27 Jan What is Big Data?
Big Data is one of the many concepts that, in recent years, have gained momentum in the technological world. Simply speaking, it is a large volume of digital data that comes from different sources.
WHAT IS BIG DATA?
Big Data is not a specific technology, it is linked to other technologies related to digital information. Before delving a little deeper into the term, it is worth taking a look at some technological concepts related to data processing:
TYPE OF DATA
By ‘data’ we understand any information which is relevant for the company. For the remainder of this article we will assume that this data is digital, although in reality this is not always the case.
This is data that is part of a predefined structure, for example an Excel sheet or an SQL database. Such data is easily cataloged and can be used for subsequent analysis and reliable predictions.

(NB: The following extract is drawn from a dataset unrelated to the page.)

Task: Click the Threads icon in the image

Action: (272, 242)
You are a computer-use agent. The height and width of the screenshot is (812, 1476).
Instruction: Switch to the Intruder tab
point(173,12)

This is data that does not have or isn’t part of a defined structure. For example, the body of an email, a conversation on Skype, data written in a word file, or even NoSQL databases. This data contains a lot of valuable information, but since it is not well structured and cataloged, its use is complicated when creating reports and performing analyses. The latest trends in Artificial Intelligence, especially Machine Learning algorithms, contemplate the analysis of unstructured data to obtain reliable conclusions; It is a complex and evolving field, with a very promising future.
THE 5 «Vs» OF BIG DATA
Big Data is characterized by complying with the 5 «Vs», which are simply 5 characteristics of this technology.
One of the characteristics of Big Data is that new data is constantly generated. In addition, as the sources are diverse, the volume of data tends to be immense.
Not only is a lot of data generated and from many sources, but the speed at which this data is generated tends to be very high. This causes a very difficult data flow for traditional software to manage.
Due to the unifying nature of Big Data, information that comes from very different sources must be managed. This means that, even if it is structured data, the structure is different at each source, which represents a new challenge for the company to solve.
Due to the immense amount of data that must be processed, special care must be taken in choosing the data that is vital for the company and its future operations. A good definition of objectives and strategy prior to data storage will save a lot of computing time and facilitate long-term management.
Big Data must be fed with relevant and true data. We will not be able to perform useful analytics if many of the incoming data comes from false sources or has errors.
This term is used to refer to local software and hardware installations (servers, racks, storage systems…). A company can be said to have an on-premise installation when it is responsible for its infrastructure, software management, and data.
The term cloud is used to refer to the use of third-party infrastructures (both hardware and software), for the storage, management and processing of data and applications. The cloud, often referred to as ‘cloud computing’, is usually a rental or pay-per-use model, and some of the leading companies in this sector are Microsoft, Amazon or Google.
A Data Warehouse is a data repository that stores information from various sources and systems of the company. These data stores are notable for their great capacity and for providing optimal access to data, regardless of whether they are on-premise or in the cloud.
As previously mentioned, the objective of Big Data is to unify the storage and processing of different data sources in order to perform various data analysis with all company information. For correct data processing, it must go through 3 phases known as ETL (Extract, Transform, Load).
This phase consists of centralizing data captures from various sources.
This phase tries to standardize the different data sets to achieve a similar structure at the exit. This is a complex stage that will require custom code based on the data. This phase is also known as data cleaning.
This consists of storing the data in a Data Warehouse, for subsequent analysis.
BIG DATA ANALYTICS
Once we have collected, unified and cleaned the data we can begin to analyze the information in a reliable way, for which we will need specialized software.
This is a later stage of data management and, although Big Data aims to establish a base on which to perform complex analysis, it is a field rather associated with Business Intelligence. That is why many of the Big Data platforms or solutions incorporate integrated analytics tools.
Big Data tools
There are different solutions in the market to manage Big Data. Some worth mentioning, with vast experience in this field, are Hadoop (standard framework for storing large volumes of data and subsequent processing distributed in clusters) and Spark (seen as a natural evolution of Hadoop’s analytics in search of more optimized models); Both frameworks belong to the Apache project and are Open Source.